CT-derived fractional flow reserve on therapeutic management and outcomes compared with coronary CT angiography in coronary artery disease.
Authors
Affiliations (1)
Affiliations (1)
- Department of Radiology, The First Affiliated Hospital of Soochow University, Suzhou 215006, China.
Abstract
To determine the value of on-site deep learning-based CT-derived fractional flow reserve (CT-FFR) for therapeutic management and adverse clinical outcomes in patients suspected of coronary artery disease (CAD) compared with coronary CT angiography (CCTA) alone. This single-centre prospective study included consecutive patients suspected of CAD between June 2021 and September 2021 at our hospital. Four hundred and sixty-one patients were randomized into either CT-FFR+CCTA or CCTA-alone group.
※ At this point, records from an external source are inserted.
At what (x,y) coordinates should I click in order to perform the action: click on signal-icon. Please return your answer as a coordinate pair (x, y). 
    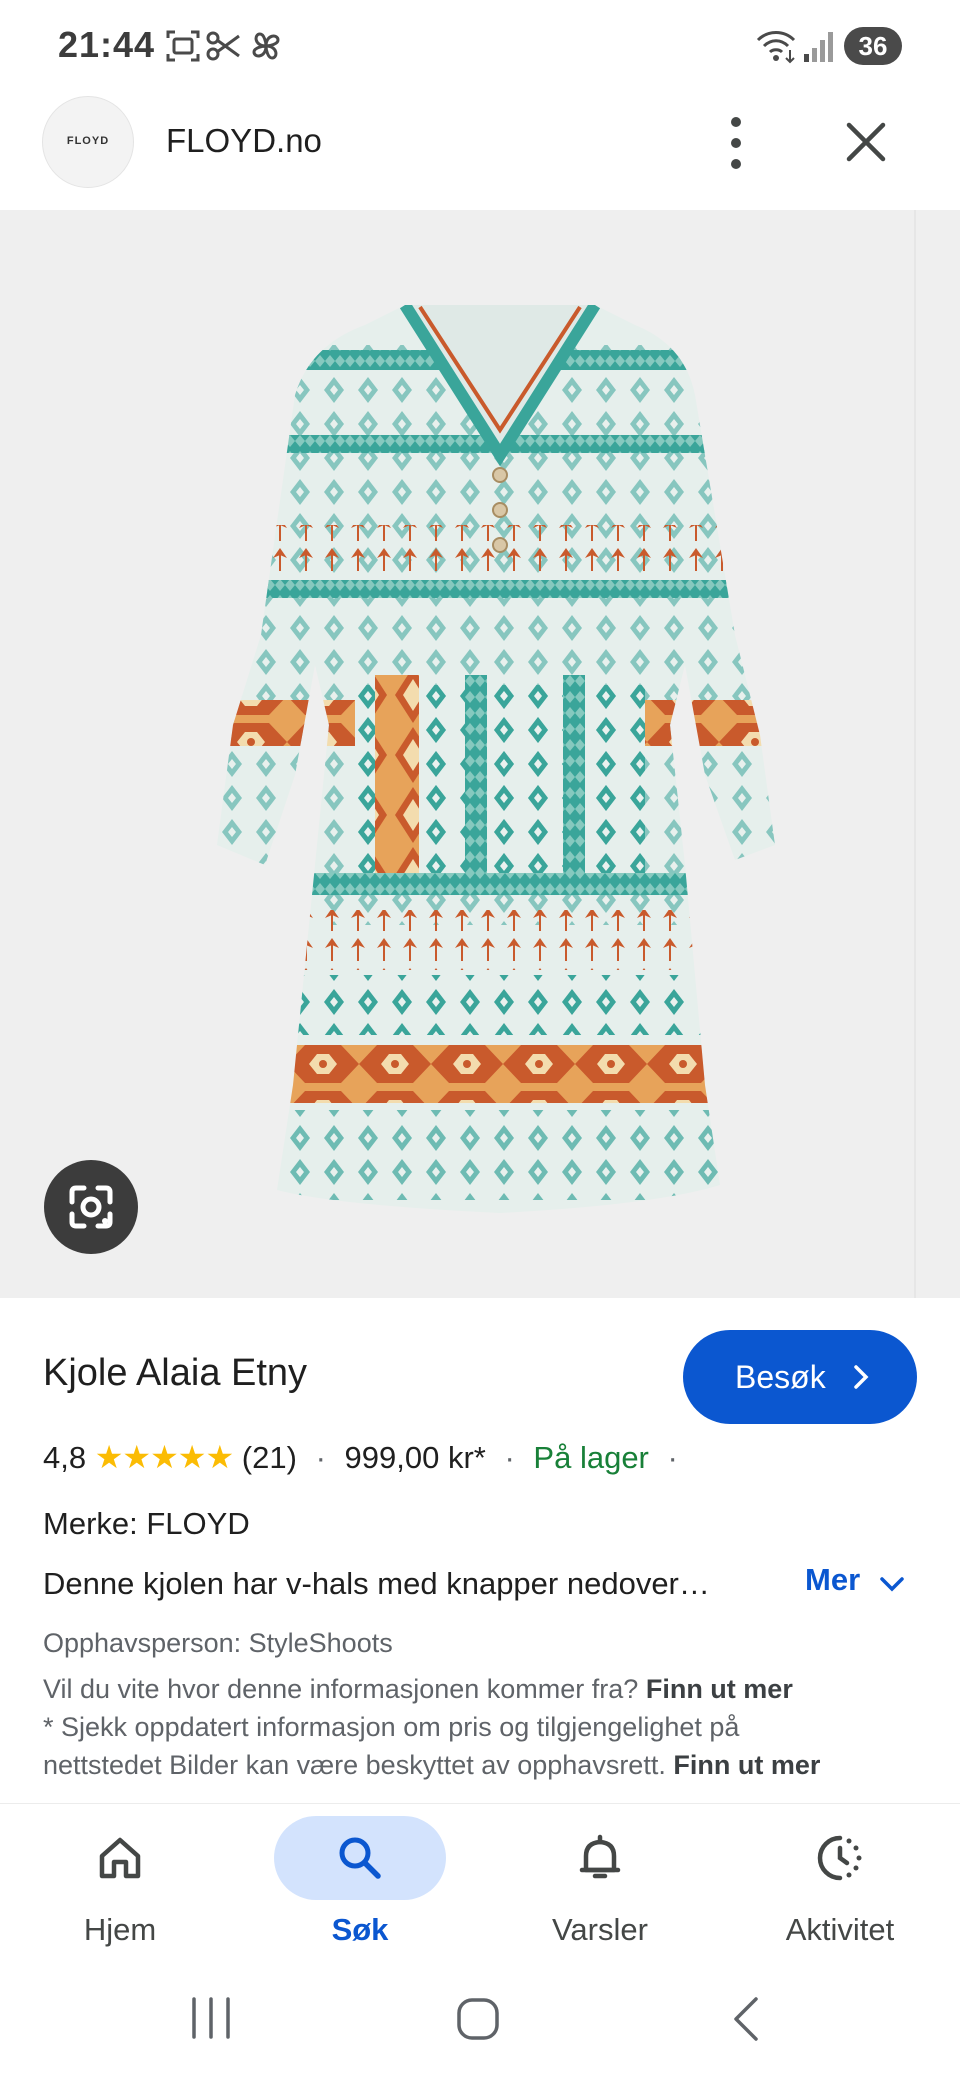
    Looking at the image, I should click on (818, 47).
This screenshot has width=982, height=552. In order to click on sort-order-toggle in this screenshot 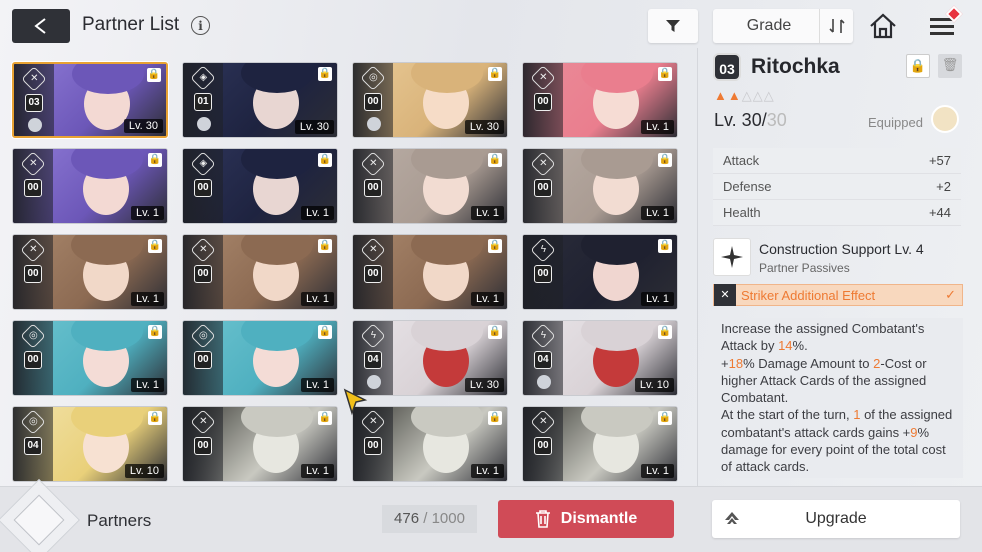, I will do `click(836, 26)`.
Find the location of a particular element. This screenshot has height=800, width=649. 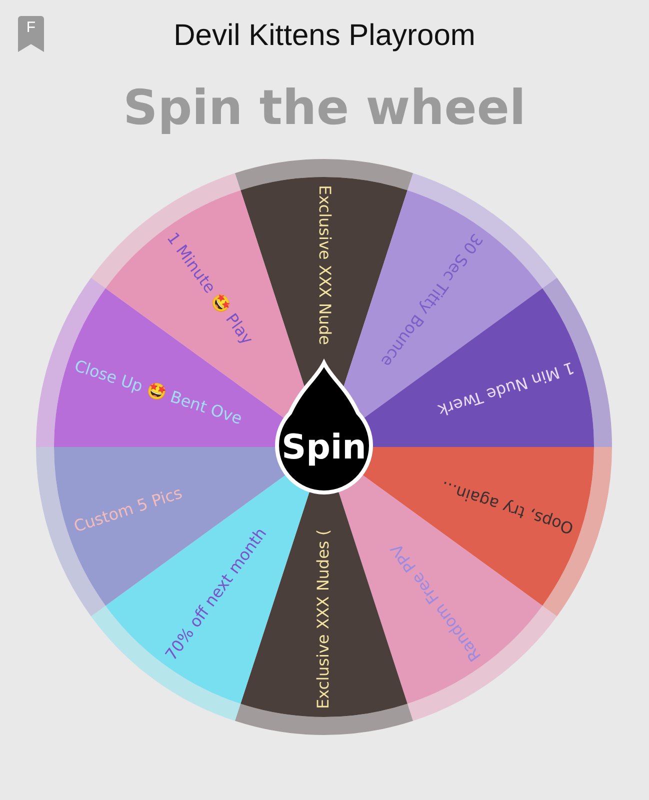

segment-label: Exclusive XXX Nude is located at coordinates (326, 265).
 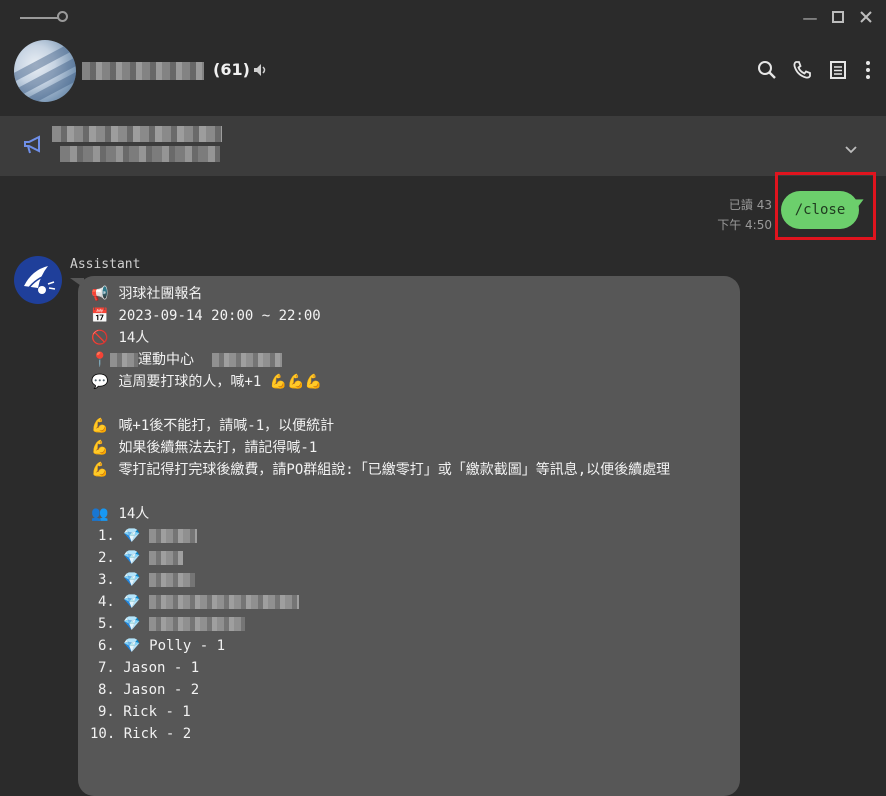 I want to click on close-icon, so click(x=866, y=18).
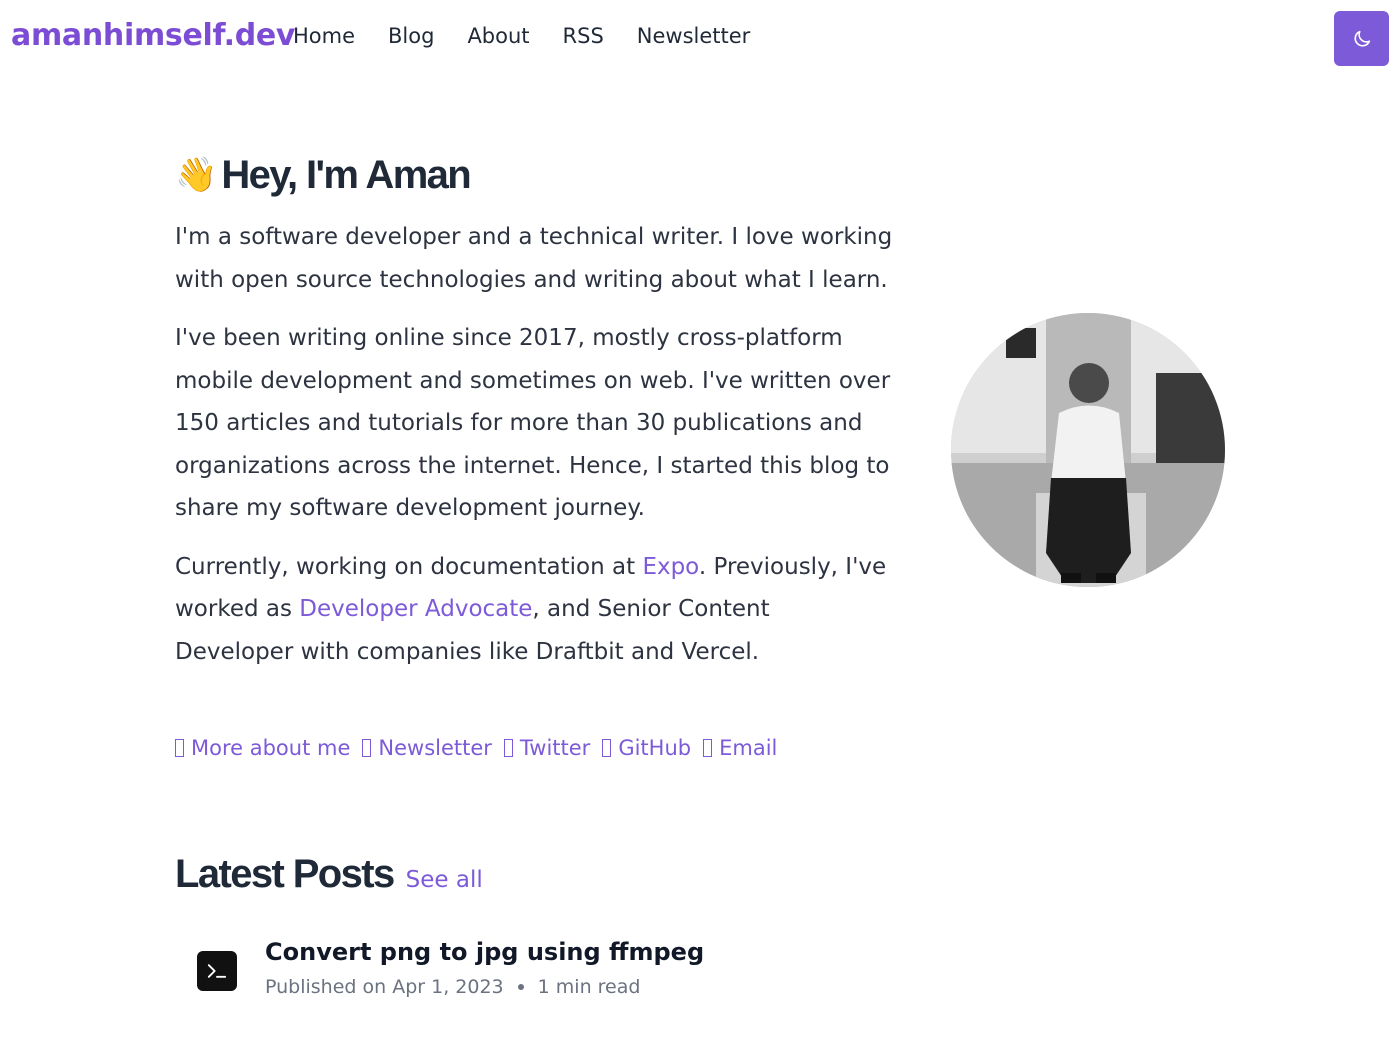 This screenshot has width=1400, height=1050. Describe the element at coordinates (217, 971) in the screenshot. I see `terminal-icon` at that location.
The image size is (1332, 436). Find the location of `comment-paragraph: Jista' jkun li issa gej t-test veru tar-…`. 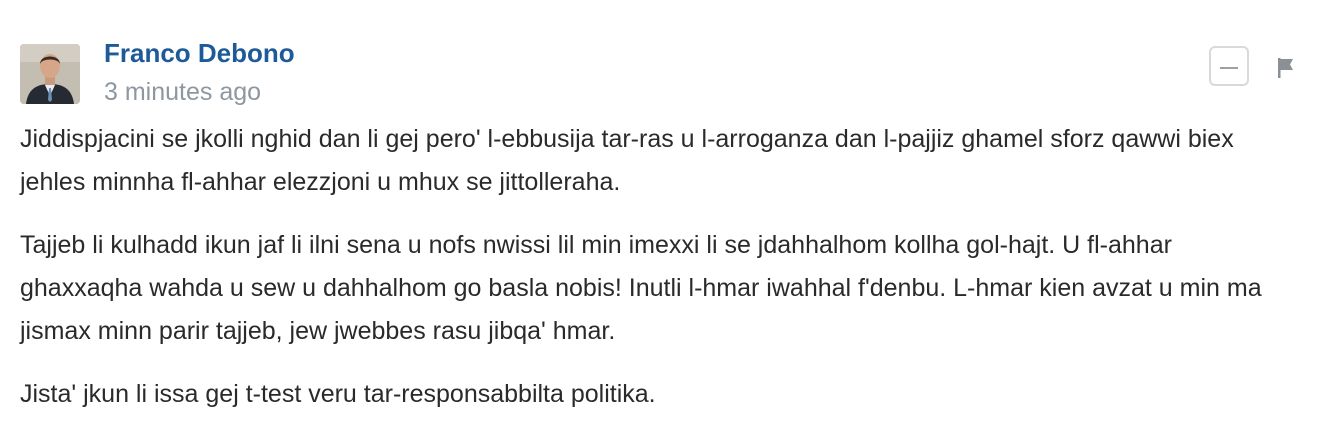

comment-paragraph: Jista' jkun li issa gej t-test veru tar-… is located at coordinates (338, 394).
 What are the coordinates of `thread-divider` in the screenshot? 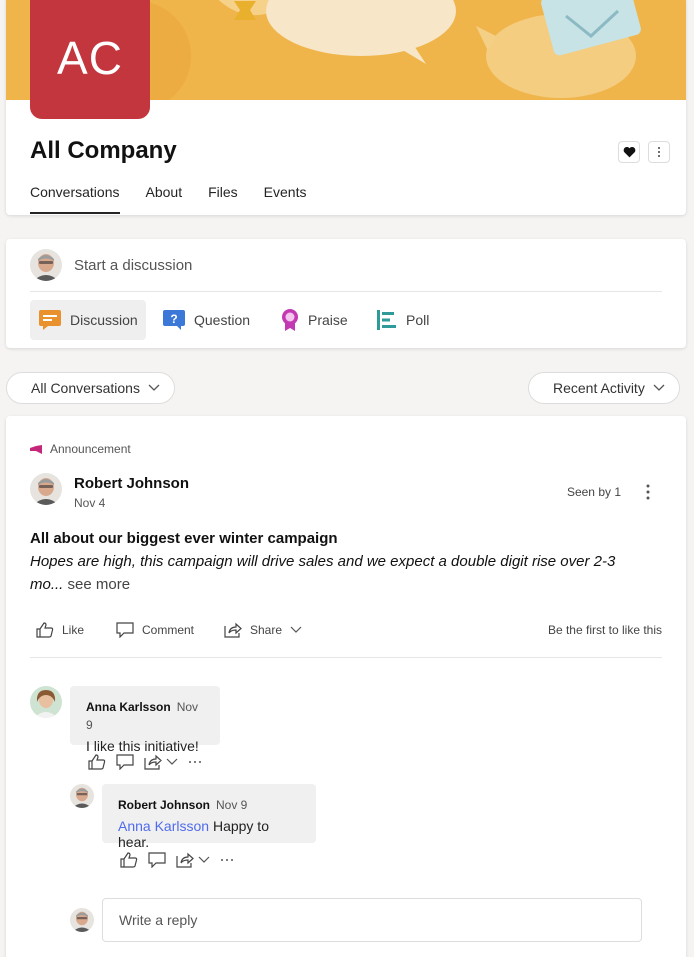 It's located at (346, 658).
The first endpoint was the invasive coronary angiography (ICA) efficiency, defined as the ICA with nonobstructive disease (stenosis <50%) and the ratio of revascularization to ICA (REV-to-ICA ratio) within 90 days. The second endpoint was the incidence of major adverse cardiaovascular events (MACE) at 2 years. A total of 461 patients (267 [57.9%] men; median age, 64 [55-69]) were included. At 90 days, the rate of ICA with nonobstructive disease in the CT-FFR+CCTA group was lower than in the CCTA group (14.7% vs 34.0%, P=.047). The REV-to-ICA ratio in the CT-FFR+CCTA group was significantly higher than in the CCTA group (73.5% vs. 50.9%, P=.036). No significant difference in ICA efficiency was found in intermediate stenosis (25%-69%) between the 2 groups (all P>.05). After a median follow-up of 23 (22-24) months, MACE were observed in 11 patients in the CT-FFR+CCTA group and 24 in the CCTA group (5.9% vs 10.0%, P=.095). The on-site deep learning-based CT-FFR improved the efficiency of ICA utilization with a similarly low rate of MACE compared with CCTA alone. The on-site deep learning-based CT-FFR was superior to CCTA for therapeutic management.